Despite the hype, speech technology has never lived up to its promise. Speech technology needs to increase its ability to interpret natural language in order to become truly useful. Once this happens, speech will become an integrated component of many applications and will significantly alter how we access information.
A few days ago, I was flying back from the West Coast and wanted to check my flight status, so I called my airline's "speech enabled" call center. I then realized this "speech enabled" response system operated no differently from one driven by DTMF (dual-tone, multi-frequency) signaling. When I called in, the first thing I had to do was to "speak" my frequent flier number. The next step was to say "flight information" or hit digit 1. I was then prompted to say "departure" instead of pressing digit 2. This process dragged on and on until I had the information I wanted -- it took far longer than I would have liked.
The system was walking me through the exact same information tree whether I used key strokes or speech access, making the whole session about the same length of time regardless. Ideally, what I would have liked to do was call into a number and say "Departure information for Flight 123 from City X" and have the system parse the information and figure out the request. I really do believe that in order for speech access to become really useful it has to evolve to the point where your request is similar to the experience of talking with a live person.

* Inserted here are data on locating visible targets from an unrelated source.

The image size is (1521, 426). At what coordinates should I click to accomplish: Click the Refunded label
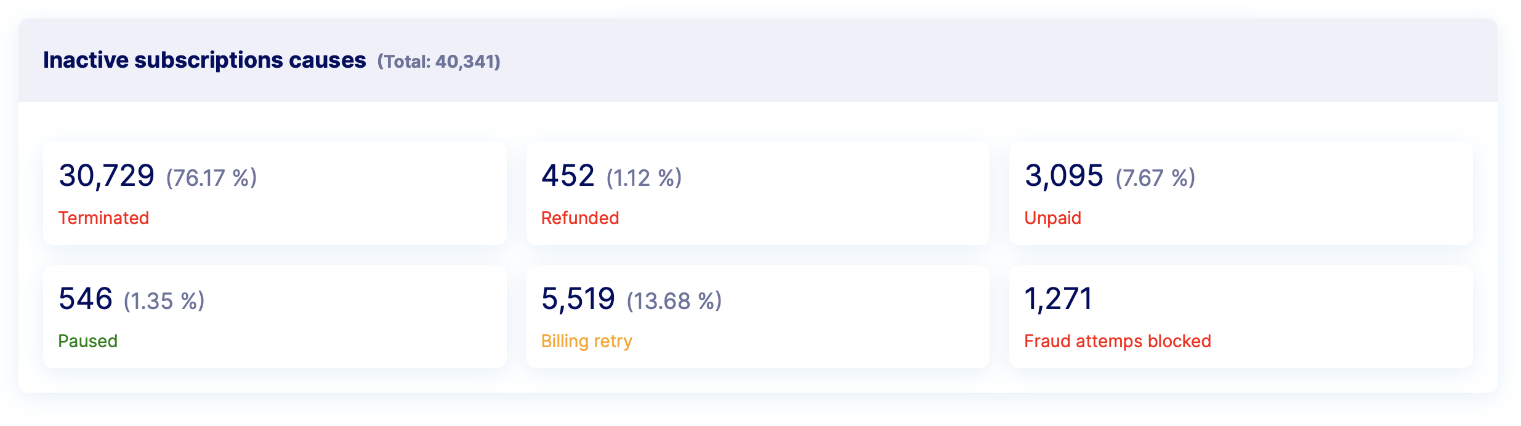[580, 218]
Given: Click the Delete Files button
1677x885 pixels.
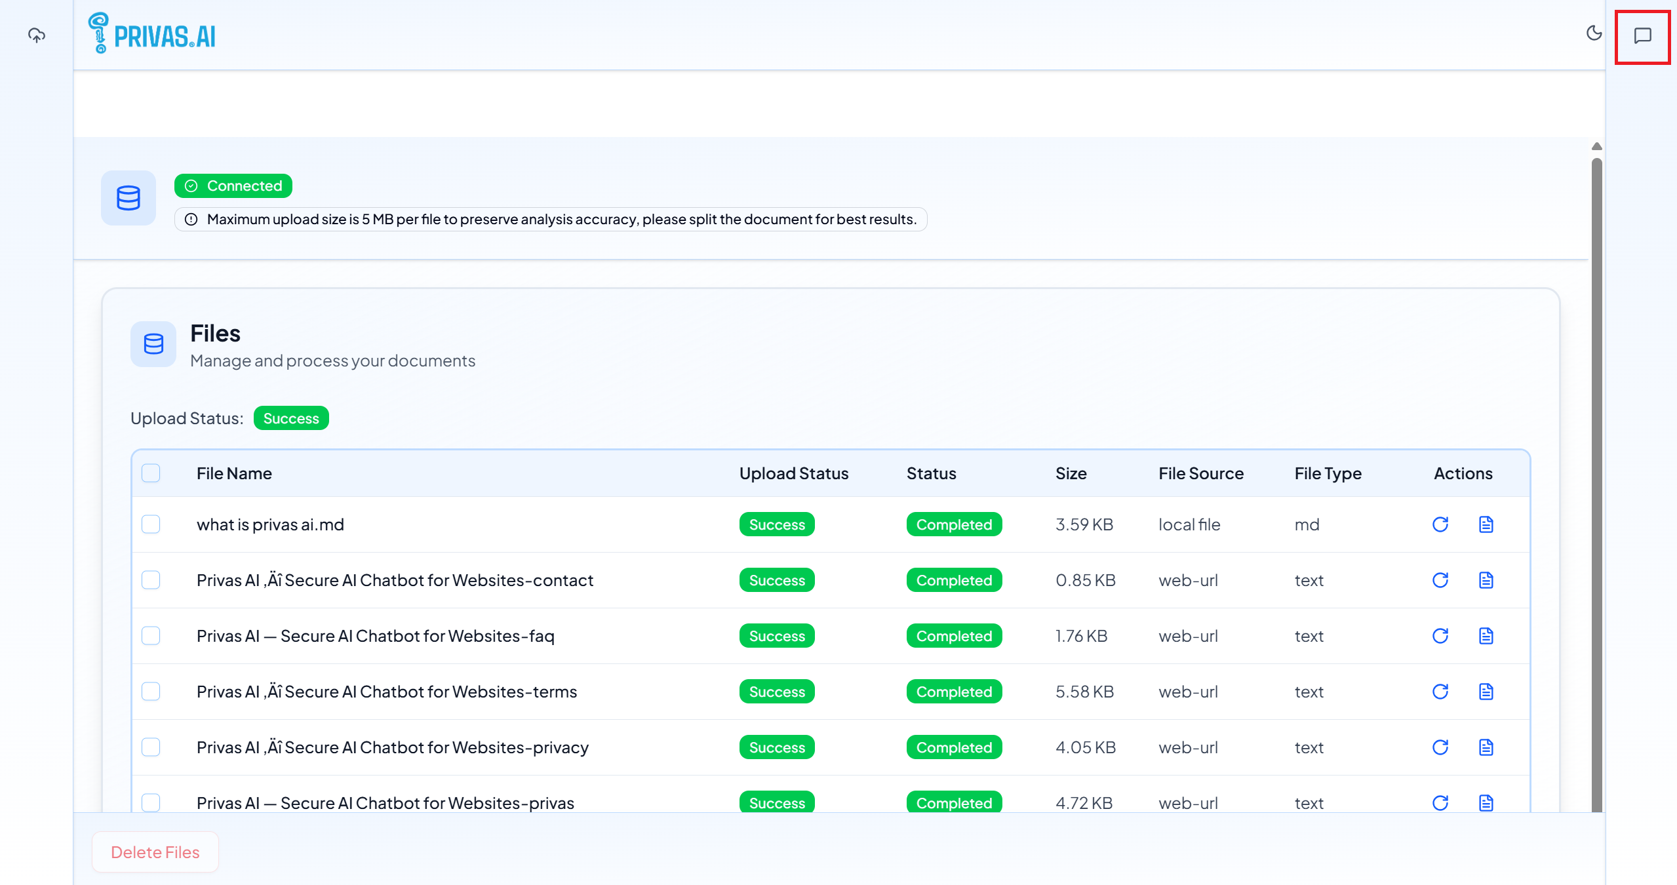Looking at the screenshot, I should 155,852.
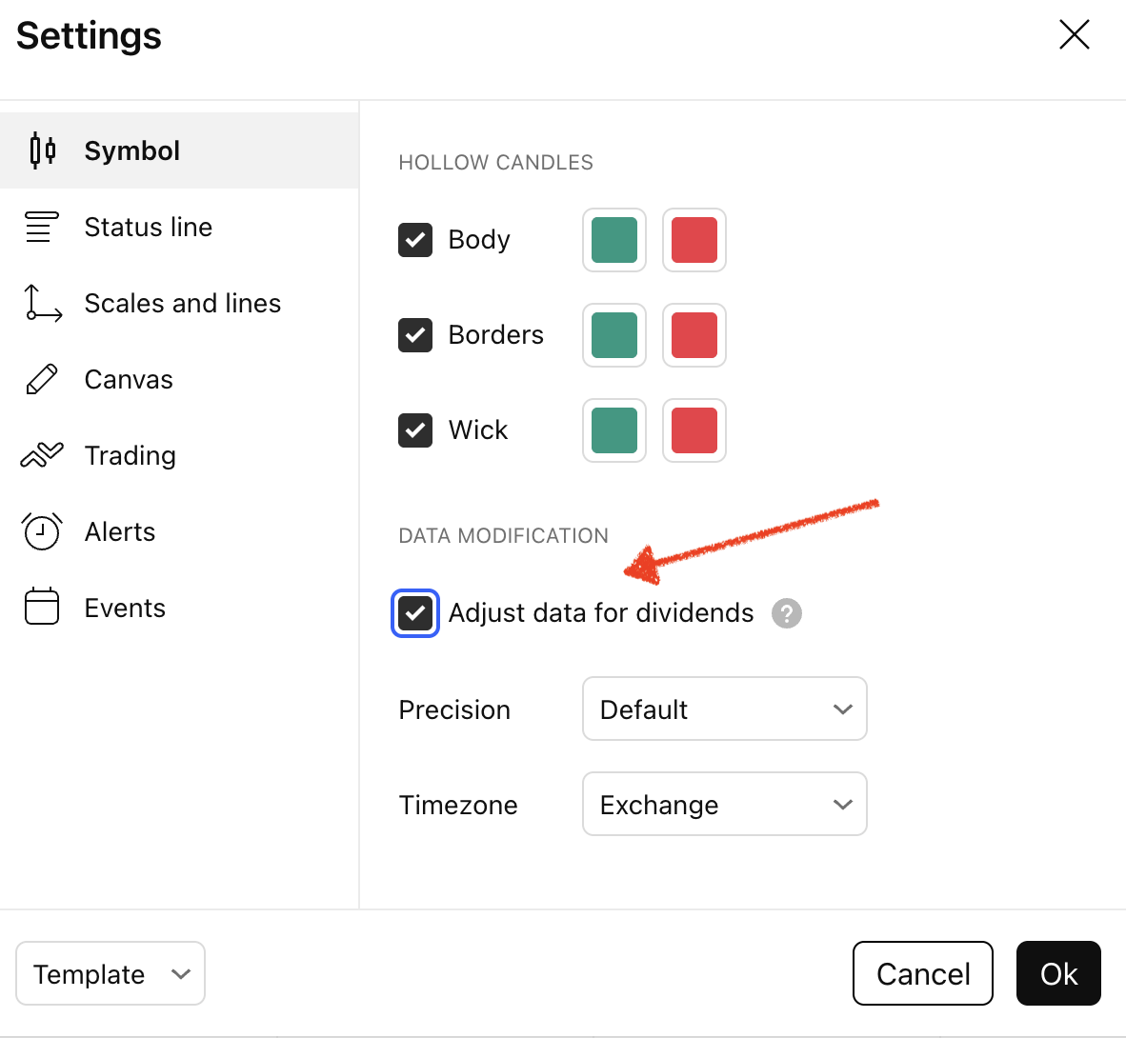Image resolution: width=1126 pixels, height=1038 pixels.
Task: Click the Trading icon in sidebar
Action: click(42, 455)
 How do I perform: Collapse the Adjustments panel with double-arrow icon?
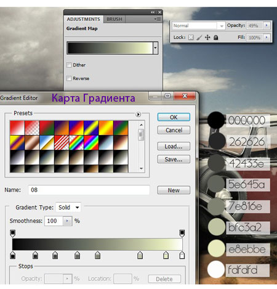[153, 12]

There are many speech-enabled devices on the market today. Many voicemail systems, almost all cell phones, and call centers are voice enabled. Despite the availability of speech-enabled devices, the actual usage of speech comprises less than 10% of the market. Many people have asked me why this is, and I believe that the answer lies in the fact that speech hasn't really changed the way we work or simplified the way we access things. It's simply been a replacement for things we can already do.
I do think that speech holds a tremendous amount of promise, though, especially when it comes to mobile computing. Currently, mobile computing is limited to email, calendar access and voice on rather pricey "smartphones." While smartphones are on the rise, they still amount to only about 10% of the overall phone market. So if that's the case, how does the mobile computing market scale? The answer is speech.
How does this work? Imagine someone is in an airport and finds that his flight is cancelled. He needs to contact a party on the other side with the news of the delay and presumed tardy arrival. One feasible solution, and probably the most time effective, would be for the user to call the person or persons expecting his arrival. Another more likely alternative today is for the individual to open up his laptop, connect to the airport WiFi (which usually involves going through some sort of authentication process), invoke a VPN client, run the appropriate application, retrieve the phone number, and then make the call. This process can take a good 10-15 minutes -- and that is if everything works as it should. If any part of that process is faulty, you are looking at some frustrating work. What if the CRM system were speech enabled and the user could call in and simply say "Phone number for Cosmo Kramer and Vandalay Industries" and have it automatically dial the number? A task that took minutes (or hours, depending on your luck) would be reduced to seconds, simply by removing all of the human latency that is built into the process.
The benefit of this type of access method is that it's available to all users on all phones, since they all support voice (obviously), lowering the barrier to entry from a $500 smartphone to the free phone one might get with any basic mobile phone plan. I've talked with many vendors about this and they all seem to agree that speech will become not only a way to access corporate information but also a way to trigger different processes remotely. For example, if a system is having a problem, it could automatically dial an administrator who could invoke a restorative process by "telling" the system what to run instead of having to go to a remote console. This is currently being considered or trialed with a few companies I've contacted as a way to reduce processes with a high level of manual latency.
In summary, speech is a superb idea but has not realized its full potential in its current form. The process is often cumbersome, inaccurate and a waste of time. I think that speech will enable many businesses to streamline processes and will allow us to access more information in more places. For this to happen, though, speech technology will need to go through a significant upgrade over the next few years that addresses its security and authentication problems.
What should you be doing now if you are considering implementing a speech system? I'd recommend looking for those business processes that tend to have a lot of manual steps in them, creating a much longer process than is necessary. Once you find the process you think needs a little fine-tuning, you will be in a position to leverage the combination of speech and mobility when the technology is ready.